## WHAT NEEDS TO BE DONE
Find the word "agent" in the material below and gather every line that contains it.

▶

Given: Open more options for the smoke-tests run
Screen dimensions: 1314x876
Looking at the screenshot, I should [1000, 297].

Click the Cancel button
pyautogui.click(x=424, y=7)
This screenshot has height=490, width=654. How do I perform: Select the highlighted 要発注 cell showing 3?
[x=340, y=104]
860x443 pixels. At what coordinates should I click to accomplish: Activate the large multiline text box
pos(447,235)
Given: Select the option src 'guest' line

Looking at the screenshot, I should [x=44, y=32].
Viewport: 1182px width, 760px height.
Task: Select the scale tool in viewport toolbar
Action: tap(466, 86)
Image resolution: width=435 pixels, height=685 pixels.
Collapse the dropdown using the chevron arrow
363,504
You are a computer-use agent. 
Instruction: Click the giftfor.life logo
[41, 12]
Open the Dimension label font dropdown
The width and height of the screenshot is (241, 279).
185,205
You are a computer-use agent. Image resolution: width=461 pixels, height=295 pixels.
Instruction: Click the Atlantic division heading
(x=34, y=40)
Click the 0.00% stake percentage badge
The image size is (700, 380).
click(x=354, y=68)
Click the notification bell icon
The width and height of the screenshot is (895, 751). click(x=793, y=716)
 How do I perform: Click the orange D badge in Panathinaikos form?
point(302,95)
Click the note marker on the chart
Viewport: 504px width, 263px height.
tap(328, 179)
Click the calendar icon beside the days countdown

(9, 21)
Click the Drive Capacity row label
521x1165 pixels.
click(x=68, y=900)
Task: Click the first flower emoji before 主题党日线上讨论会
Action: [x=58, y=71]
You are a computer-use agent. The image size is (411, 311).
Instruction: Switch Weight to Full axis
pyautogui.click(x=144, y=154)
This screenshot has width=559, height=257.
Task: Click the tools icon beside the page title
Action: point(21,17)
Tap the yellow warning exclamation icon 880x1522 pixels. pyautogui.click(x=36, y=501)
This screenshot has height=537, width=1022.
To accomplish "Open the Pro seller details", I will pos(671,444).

◀

## TASK RESPONSE
You are a computer-use agent. 
You are a computer-use agent. Image resolution: width=461 pixels, height=295 pixels.
You are a computer-use agent. The image size is (411, 311).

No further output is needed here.